---------- Extracted data
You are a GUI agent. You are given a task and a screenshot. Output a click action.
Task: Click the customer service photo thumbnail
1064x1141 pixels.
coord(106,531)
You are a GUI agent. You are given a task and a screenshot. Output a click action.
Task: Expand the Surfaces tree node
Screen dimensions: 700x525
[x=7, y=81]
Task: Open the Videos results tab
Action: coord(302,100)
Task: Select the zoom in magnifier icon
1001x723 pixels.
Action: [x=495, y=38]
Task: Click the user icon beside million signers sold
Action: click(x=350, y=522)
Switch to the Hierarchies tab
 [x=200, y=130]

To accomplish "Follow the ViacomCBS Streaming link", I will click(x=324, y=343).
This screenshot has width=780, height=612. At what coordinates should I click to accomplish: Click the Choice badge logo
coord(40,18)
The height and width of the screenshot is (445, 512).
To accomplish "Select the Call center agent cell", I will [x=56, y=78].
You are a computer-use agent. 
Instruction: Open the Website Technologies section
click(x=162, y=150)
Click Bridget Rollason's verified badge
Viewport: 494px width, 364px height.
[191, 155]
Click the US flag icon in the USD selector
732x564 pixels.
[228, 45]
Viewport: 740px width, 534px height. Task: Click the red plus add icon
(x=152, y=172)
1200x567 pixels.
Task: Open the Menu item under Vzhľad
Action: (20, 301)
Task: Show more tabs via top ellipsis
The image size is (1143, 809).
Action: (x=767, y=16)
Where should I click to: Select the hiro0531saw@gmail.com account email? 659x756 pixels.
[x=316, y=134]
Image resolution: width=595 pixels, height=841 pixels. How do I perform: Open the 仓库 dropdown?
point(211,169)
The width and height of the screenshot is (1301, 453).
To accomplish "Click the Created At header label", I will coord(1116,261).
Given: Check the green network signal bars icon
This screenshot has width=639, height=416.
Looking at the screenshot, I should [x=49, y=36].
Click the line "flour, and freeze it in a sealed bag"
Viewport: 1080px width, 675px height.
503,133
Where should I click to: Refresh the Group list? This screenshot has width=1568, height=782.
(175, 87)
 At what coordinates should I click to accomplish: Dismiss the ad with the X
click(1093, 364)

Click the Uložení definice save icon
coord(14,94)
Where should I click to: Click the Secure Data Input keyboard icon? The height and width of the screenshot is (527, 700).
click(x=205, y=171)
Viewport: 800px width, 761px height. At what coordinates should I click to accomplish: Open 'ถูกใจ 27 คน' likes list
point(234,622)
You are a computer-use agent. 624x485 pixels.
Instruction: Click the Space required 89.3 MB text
--------------------
| Prompt |
Exactly as it appears above, retype the material in full.

| Solution below |
You are a GUI agent. You are given a task and a screenshot. Output a click action.
Task: Click the customer service photo thumbnail
1064x1141 pixels.
coord(106,531)
You are a GUI agent. You are given a task and a screenshot. Output a click action.
Task: Expand the Surfaces tree node
Screen dimensions: 700x525
[x=7, y=81]
Task: Open the Videos results tab
Action: coord(302,100)
Task: Select the zoom in magnifier icon
1001x723 pixels.
Action: [x=495, y=38]
Task: Click the user icon beside million signers sold
Action: click(x=350, y=522)
Switch to the Hierarchies tab
 [x=200, y=130]

To accomplish "Follow the ViacomCBS Streaming link", I will click(x=324, y=343).
This screenshot has width=780, height=612. At what coordinates should I click to accomplish: Click the Choice badge logo
coord(40,18)
The height and width of the screenshot is (445, 512).
To accomplish "Select the Call center agent cell", I will [x=56, y=78].
You are a computer-use agent. 
Instruction: Open the Website Technologies section
click(x=162, y=150)
Click Bridget Rollason's verified badge
Viewport: 494px width, 364px height.
[191, 155]
Click the US flag icon in the USD selector
732x564 pixels.
[228, 45]
Viewport: 740px width, 534px height. Task: Click the red plus add icon
(x=152, y=172)
1200x567 pixels.
Task: Open the Menu item under Vzhľad
Action: (20, 301)
Task: Show more tabs via top ellipsis
The image size is (1143, 809).
Action: (x=767, y=16)
Where should I click to: Select the hiro0531saw@gmail.com account email? 659x756 pixels.
[x=316, y=134]
Image resolution: width=595 pixels, height=841 pixels. How do I perform: Open the 仓库 dropdown?
point(211,169)
The width and height of the screenshot is (1301, 453).
To accomplish "Click the Created At header label", I will coord(1116,261).
Given: Check the green network signal bars icon
This screenshot has width=639, height=416.
Looking at the screenshot, I should [x=49, y=36].
Click the line "flour, and freeze it in a sealed bag"
Viewport: 1080px width, 675px height.
503,133
Where should I click to: Refresh the Group list? This screenshot has width=1568, height=782.
(175, 87)
 At what coordinates should I click to accomplish: Dismiss the ad with the X
click(1093, 364)

Click the Uložení definice save icon
coord(14,94)
Where should I click to: Click the Secure Data Input keyboard icon? The height and width of the screenshot is (527, 700).
click(x=205, y=171)
Viewport: 800px width, 761px height. At what coordinates should I click to accomplish: Open 'ถูกใจ 27 คน' likes list
point(234,622)
You are a computer-use agent. 624x485 pixels.
Instruction: Click the Space required 89.3 MB text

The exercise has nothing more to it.